In Mollenhorst’s findings, lifelong friendships seem to come down to one thing: reciprocal effort. The primary reason so many friendships form and fade within seven-year cycles has much to do with a person’s ages and life stages. A lot of people lose touch with elementary and high school friends because so many leave home to attend college. Work friends change when someone gets promoted or finds a better job in a different state. Some friends get married and have children, reducing one-on-one time together, and thus a friendship fades. It’s easy to lose friends, but naturally harder to keep them when you’re no longer in proximity.
Some people on Reddit even wonder if lifelong friendships are actually real or just a romanticized thought nowadays. However, older commenters showed that lifelong friendship is still possible:
“I met my friend on the first day of kindergarten. Maybe not the very first day, but within the first week. We were texting each other stupid memes just yesterday. This year we’ll both celebrate our 58th birthdays.”
“My oldest friend and I met when she was just 5 and I was 9. Next-door neighbors. We're now both over 60 and still talk weekly and visit at least twice a year.”
“I’m 55. I’ve just spent a weekend with friends I met 24 and 32 years ago respectively.
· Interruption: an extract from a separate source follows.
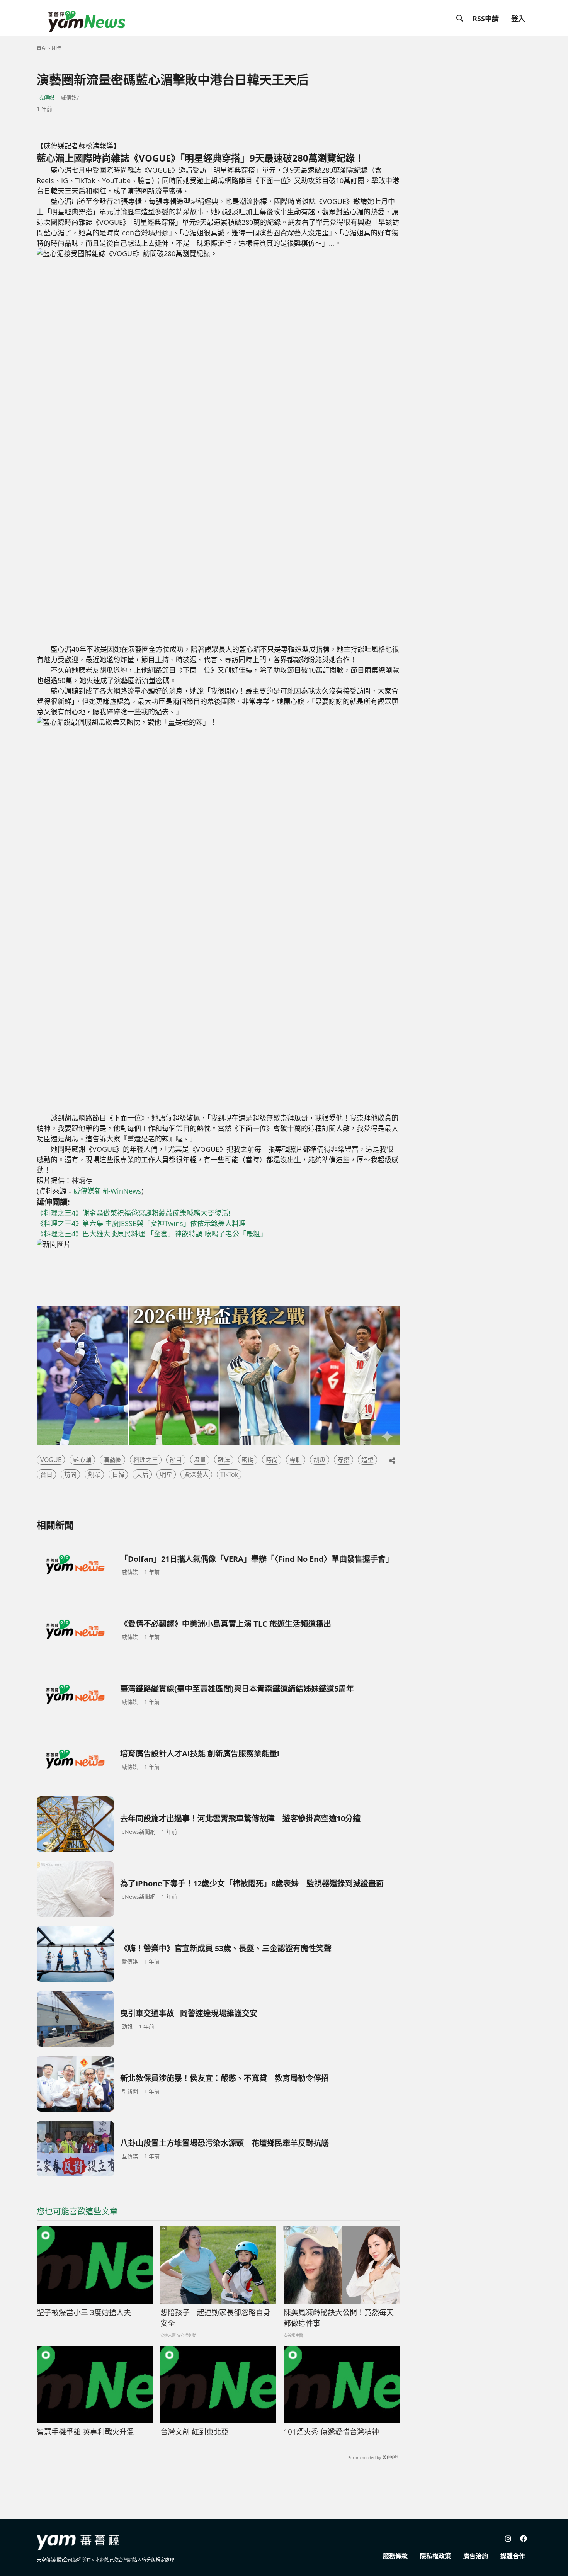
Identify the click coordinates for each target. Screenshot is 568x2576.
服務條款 (395, 2556)
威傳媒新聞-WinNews (107, 1190)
I’m also still in touch with my penpal in the States. I was 15 when we started writing to each other.”
“My friends (3 of them) go back to my college days in my 20’s that I still talk to a minimum of once a week. I'm in my early 60s now.”
“We ebb and flow. Sometimes many years will pass as we go through different things and phases. Nobody gets buttsore if we aren’t in touch all the time. In our 50s we don’t try and argue or be petty like we did before. But I love them. I don’t need a weekly lunch to know that. I could make a call right now if I needed something. Same with them.”
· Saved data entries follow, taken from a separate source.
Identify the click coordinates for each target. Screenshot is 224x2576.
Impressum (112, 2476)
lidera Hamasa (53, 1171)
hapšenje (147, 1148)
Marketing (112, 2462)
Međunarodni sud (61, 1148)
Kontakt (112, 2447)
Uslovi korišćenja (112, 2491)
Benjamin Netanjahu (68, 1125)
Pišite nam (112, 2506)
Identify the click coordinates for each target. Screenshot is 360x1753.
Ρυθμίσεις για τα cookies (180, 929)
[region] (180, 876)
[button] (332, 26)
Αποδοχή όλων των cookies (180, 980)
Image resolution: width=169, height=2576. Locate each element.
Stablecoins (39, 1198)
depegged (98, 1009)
Maintaining a friendship for life is never guaranteed, but there are ways, psychotherapists say, that can make a friendship last. It’s not easy, but for a friendship to last, both participants need to make room for patience and place greater weight on their similarities than on the differences that may develop over time. Along with that, it’s helpful to be tolerant of large distances and gaps of time between visits, too. It’s not easy, and it requires both people involved to be equally invested to keep the friendship alive and from becoming stagnant.
As tough as it sounds, it is still possible. You may be a fortunate person who can name several friends you’ve kept for over seven years or over seventy years. But if you’re not, every new friendship you make has the same chance and potential of being lifelong.